AccuWeather has updated their estimate of the damage from the LA fires to $150 billion. Here's what the league table looks like now:

The AccuWeather estimate increased from $55 billion to $150 billion in one day.

11 thoughts on “Update: LA fires now costliest in recent history

    1. ghosty

      That’s a fair question. It’s a lot more than just houses. Schools, office buildings, apartment complexes, other infrastructure, etc have all been destroyed. Those kind of things can rack up quickly.

  1. RiChard

    It will easily wind up topping Katrina's up-to-$200 billion, making it the costliest weather-related natural disaster I can think of. I'd guess closer to half a trillion in the end. For scale, the Pandemic was also a natural disaster, which the NIH puts the cost of at $16 trillion.

  2. KJK

    I guess the number of $10+ million homes destroyed may impact the total cost of this disaster. CA homeowner's insurance is going to go up in a big way (hopefully not too much in SD, where my son and grandchildren live).
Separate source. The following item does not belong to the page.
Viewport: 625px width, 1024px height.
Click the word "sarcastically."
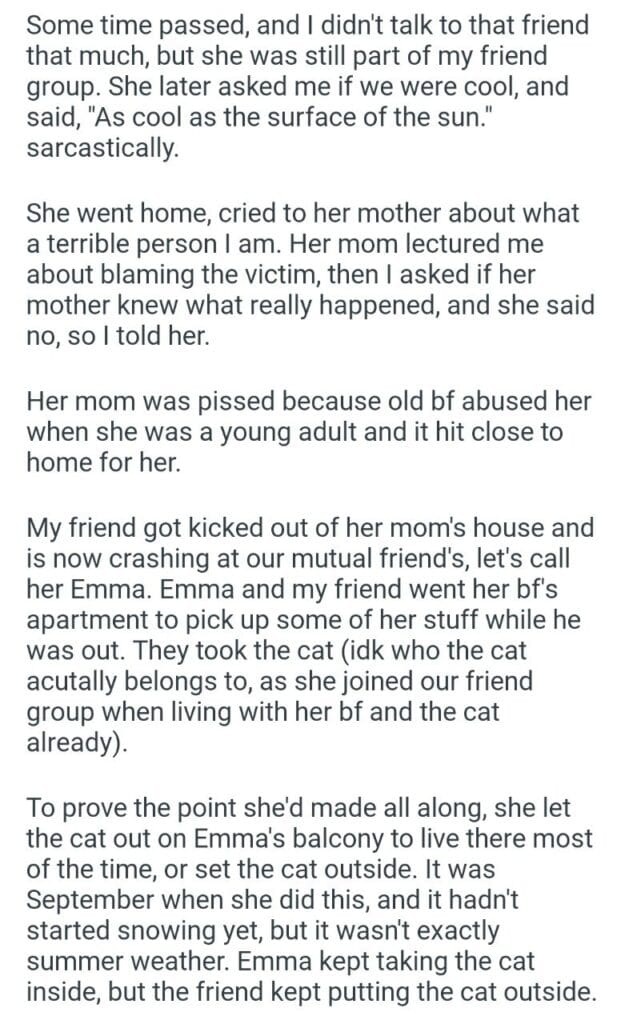[x=101, y=149]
    Better call FEMA now if you need help, since Orange Mussolini may pull all the aid on Jan 20th. I suppose he needs the CA MAGA congressional support to pass his "fuck over the poor to retain big tax cuts for the rich" agenda, so perhaps he will act rationally (imagine a multiple number of laughing emojis if I knew how to do that)

  3. Jimm

    Hard to even quantify (and qualify) the damage, the fires are still huge, just the Palisades fire may end up burning most of the brush from Brentwood to Ventura County, as firefighters focus on holding lines and perimeters to keep neighborhoods and natural gas lines from getting gobbled up.

    Hopefully it doesn't get up into Encino and Sherman Oaks, or damage will rise even more precipitously.

  4. rick_jones

    Sitting here in Northern California, looking at my property tax assessment, ~20% of it is the house itself, and 80% of it is the land. While the fires destroy the structures, they don't destroy the land as such. So what figures get used when computing these figures?

    1. iamr4man

      I was wondering that myself. But I suppose they are counting all costs, not just costs to insurers. I don’t even know how to count the economic costs of the massive amounts of toxic cleanup that will have to be done and the costs of fighting the fire and how that’s calculated. And the economic costs of school and business closures/disruptions. I have family down there and I can tell you that they, and probably everyone in the city is stressed. How much business disruption does that account for? Is that somehow counted?
      But for sure the costs are more than just how much the destroyed structures were worth.

  5. bouncing_b

    By comparison, Biden’s Build Back Better act has about $62 billion for climate resilience over 10 years.
    When Republicans say that fighting climate change is too expensive and will kill our economy, remember the cost of these fires.